It's been awhile since I journaled (not a verb but making it so). Probably not a good way to start off but whatever it gives some context how far I've stopped journaling. 

Currently I am still in the down low. I signed up for HIC but didn't finish when AT for drill came about and cut my flow. HIC also cut my flow while I got back to RP on Discord again with so much consistency for HTC. I was also attending Kumite and following along every post.

Next, I wasted my life and time falling deeper into depression. Working for Amazon, Zodiac, and "new" drill unit in Austin. 

Speaking of drill I was pulled randomly at every angle on random days to do some random stuff like going up there early for 2 days before drill just to do a promotion interview... Wasted money on motels and eating out daily. Also had RSP in Houston but didn't make the cut.

Furthermore I became more anxious and depressed and still not knowing what to do for my new position in Austin. I also didn't talk to anyone there. They are good leaders but I just felt I didn't fit in and wasted so much time sitting around not being able to do much.

It's insane to think of this waiting pattern/habit I've gotten myself into... I got a sheep mentality and I'm in a leadership role. Waiting tables I waited. Working for Amazon I waited and now the Army I waited... I WAITED AS MY LIFE PASS ME BY!!! 

I'm an impatient person (ambitious/ruby) yet I live and work with people who require me to be a waiting sheep to the slaughter! Lol.

Data excerpts:
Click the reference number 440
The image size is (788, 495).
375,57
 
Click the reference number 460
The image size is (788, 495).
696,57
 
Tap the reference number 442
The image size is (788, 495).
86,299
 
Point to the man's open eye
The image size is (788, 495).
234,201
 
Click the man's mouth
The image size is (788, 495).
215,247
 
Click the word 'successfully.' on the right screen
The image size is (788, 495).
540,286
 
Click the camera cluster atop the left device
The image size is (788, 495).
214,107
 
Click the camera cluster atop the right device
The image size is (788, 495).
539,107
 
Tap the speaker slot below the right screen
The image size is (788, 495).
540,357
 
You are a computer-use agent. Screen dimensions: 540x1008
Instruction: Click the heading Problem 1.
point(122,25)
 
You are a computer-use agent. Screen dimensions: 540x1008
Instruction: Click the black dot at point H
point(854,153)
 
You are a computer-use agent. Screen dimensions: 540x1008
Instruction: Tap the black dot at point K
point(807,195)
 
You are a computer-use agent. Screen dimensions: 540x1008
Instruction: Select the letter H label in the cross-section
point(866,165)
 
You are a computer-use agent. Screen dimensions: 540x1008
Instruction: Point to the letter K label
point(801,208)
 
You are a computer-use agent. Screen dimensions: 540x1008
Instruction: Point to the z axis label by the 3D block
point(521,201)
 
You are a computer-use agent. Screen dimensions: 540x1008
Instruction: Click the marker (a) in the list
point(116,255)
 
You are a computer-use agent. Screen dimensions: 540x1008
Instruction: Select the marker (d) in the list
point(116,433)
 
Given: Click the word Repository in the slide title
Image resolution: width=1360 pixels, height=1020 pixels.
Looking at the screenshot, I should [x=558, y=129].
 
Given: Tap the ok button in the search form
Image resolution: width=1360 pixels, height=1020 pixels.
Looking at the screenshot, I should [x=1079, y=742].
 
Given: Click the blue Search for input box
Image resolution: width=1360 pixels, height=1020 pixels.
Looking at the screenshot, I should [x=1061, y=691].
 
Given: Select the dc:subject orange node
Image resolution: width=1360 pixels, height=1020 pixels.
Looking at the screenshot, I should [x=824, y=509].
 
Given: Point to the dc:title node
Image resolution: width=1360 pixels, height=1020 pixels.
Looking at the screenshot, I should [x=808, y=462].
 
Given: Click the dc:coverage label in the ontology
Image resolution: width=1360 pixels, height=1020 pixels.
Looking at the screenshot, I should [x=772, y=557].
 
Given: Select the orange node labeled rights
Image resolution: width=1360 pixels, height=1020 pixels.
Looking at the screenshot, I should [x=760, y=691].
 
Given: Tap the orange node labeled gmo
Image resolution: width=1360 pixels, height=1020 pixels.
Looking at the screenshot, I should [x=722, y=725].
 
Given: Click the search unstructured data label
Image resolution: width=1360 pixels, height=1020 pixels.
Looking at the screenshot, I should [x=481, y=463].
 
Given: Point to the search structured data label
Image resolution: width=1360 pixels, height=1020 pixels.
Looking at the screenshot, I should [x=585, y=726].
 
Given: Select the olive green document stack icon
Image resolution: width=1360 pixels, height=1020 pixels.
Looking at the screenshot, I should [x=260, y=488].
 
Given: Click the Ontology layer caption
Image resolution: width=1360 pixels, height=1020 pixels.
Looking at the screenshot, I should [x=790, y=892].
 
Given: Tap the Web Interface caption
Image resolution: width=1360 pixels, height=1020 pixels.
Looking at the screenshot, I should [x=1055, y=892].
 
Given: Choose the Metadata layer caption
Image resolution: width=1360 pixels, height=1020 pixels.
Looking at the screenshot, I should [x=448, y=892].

Task requirements:
1. Answer these questions using the journal entry.
(a) What stopped the writer from finishing HIC?
(b) Where was RSP held, and how did it go for the writer?
(c) What did the writer waste money on when pulled up to drill early?
2. Carry on the journal entry about waiting and feeling stuck, starting after its final sentence.

Solved tasks:
1.
(a) AT for drill came about and cut the writer's flow.
(b) RSP was in Houston, and the writer didn't make the cut.
(c) Motels and eating out daily.

2.
Really I've been having so much judgmental thoughts on my surroundings and negative thoughts of myself that it doesn't stop and prevents me from doing anything. Funny how the word judgmental has the word mental in it. 

Anyways I realized how the Army has always prevented me from accomplishing any of my civilian endeavors (HTC, Luxury car sales, HIC, applying to jobs). It pisses me off to be a part-time soldier that I'm done with it all. 

I also failed the promotion board and was super anxious that I couldn't speak correctly. I told them I want outs. Luckily I was heard and I now my next move is to do the paperwork and talk to my unit about quiting. I have to convince them the sooner the better. I'm done with dealing with BS.

I struggled to decide which DM course to take and finally took action in a more practical safer route with more testimonials - Seth's course. I have been putting that off too. Mental health is really important. Environment is really important too.